Text provided section start

A 30-year-old woman put the Los Angeles County Sheriff’s Deputies to the ultimate road test of their career. The woman led police on a rampaging road chase throughout the city that caused damage to dozens of other vehicles and ended when the SWAT team surrounded the car. Because the woman used her car as a deadly weapon during the chase, deputies filled her car with tear gas – only to force a nine-year-old girl from the passenger seat of the car.

The child ran for safety after fleeing the vehicle that had been chased by cops. Because the adult refused to leave the Nissan sedan after the chase concluded, the little girl was put at risk. The vehicle was bombarded by rubber bullets. The deputies unleashed a drone to pester the car, and the SWAT team was armed and ready.

The woman maintained a standoff with police for hours until they were able to fill the car with tear gas. When the chemical entered the air in the car, it was powerful enough to force the little girl in the passenger seat to flee the car and run to safety. Deputies quickly picked her up and brought her away from the crazed woman behind the wheel of the car and to a safer location.

The appearance of the little girl shocked everyone. An anchor following the car chase with Fox 11 exclaimed, “Oh my God! Is that a child?” after seeing the little girl flee the tear-gassed car. The anchor initially thought that the driver had left the car, but when authorities picked up the child, she realized it was not an adult after all.

After the child had left the Nissan, police were able to approach the vehicle and apprehend the driver. But this came long after she had given the Los Angeles County Sheriff’s Deputies the chase of their careers.

LASD lieutenant Todd Knight confirmed that “nobody knew the child was in the car,” which was why they loaded it up with tear gas. If the deputies had known that a child was seated next to the out-of-control driver, they might not have followed through with the tear gas plan.

Tear gas was used only after deputies made “multiple efforts” to speak to the driver – all of which failed. The woman behind the wheel of the Nissan was not willing to cooperate with authorities.

It is not clear how the child is related to the driver. The girl, nine, was rushed to a local hospital where she was treated for “unspecified injuries.” It is not clear if she was injured during the high-speed chase or if the deputies’ tear gas bombs were what hurt the child.

The car chase began after the Nissan got involved in a hit-and-run accident near Diamond Bar Boulevard in Los Angeles. The chase continued to hours on Tuesday afternoon.

Although a police helicopter and plenty of squad cars chased after the Nissan, it managed to avoid capture by slamming into parked cars and speeding through stoplights. Police eventually stopped the car and barricaded it in with police vehicles, which was when the tear gas was deployed.

Text provided section end

_Work to complete:_
Set down the stretch of the car chase article from "After the child" through "tear gas plan." word for word.

Excerpted records section start

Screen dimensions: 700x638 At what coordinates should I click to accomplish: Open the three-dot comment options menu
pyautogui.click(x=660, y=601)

Excerpted records section end
Excerpted records section start

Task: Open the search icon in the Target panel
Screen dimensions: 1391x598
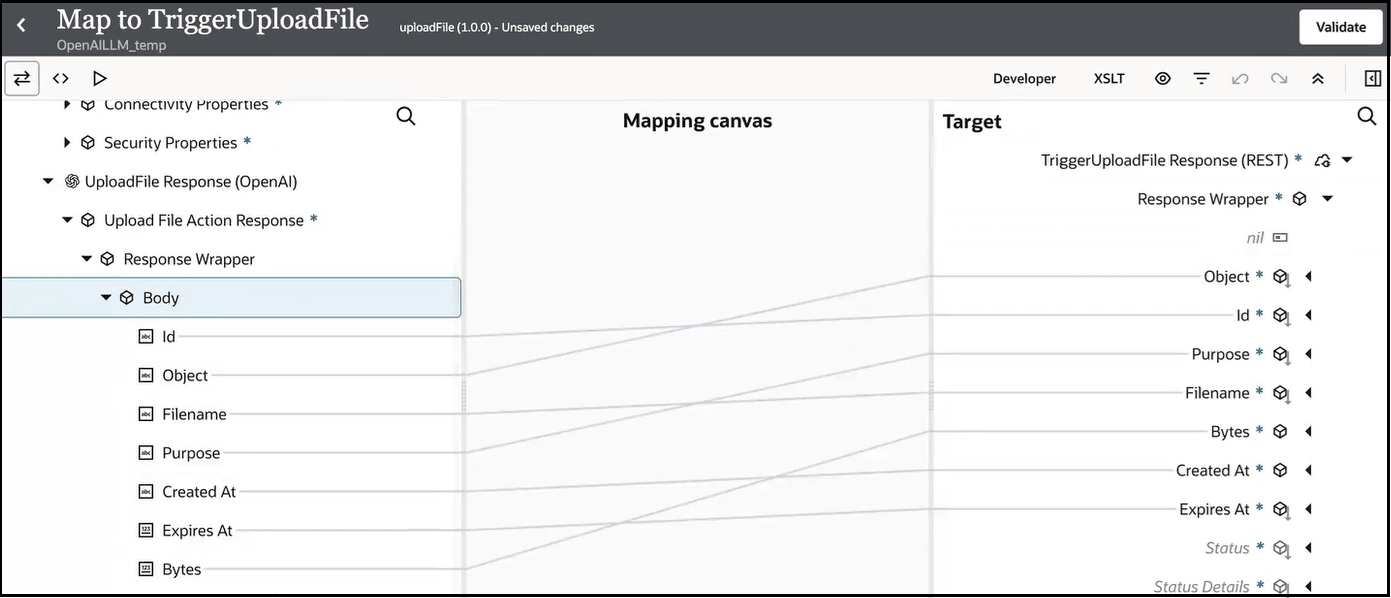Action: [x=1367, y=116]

Excerpted records section end

_Result for this task:_
After the child had left the Nissan, police were able to approach the vehicle and apprehend the driver. But this came long after she had given the Los Angeles County Sheriff’s Deputies the chase of their careers.

LASD lieutenant Todd Knight confirmed that “nobody knew the child was in the car,” which was why they loaded it up with tear gas. If the deputies had known that a child was seated next to the out-of-control driver, they might not have followed through with the tear gas plan.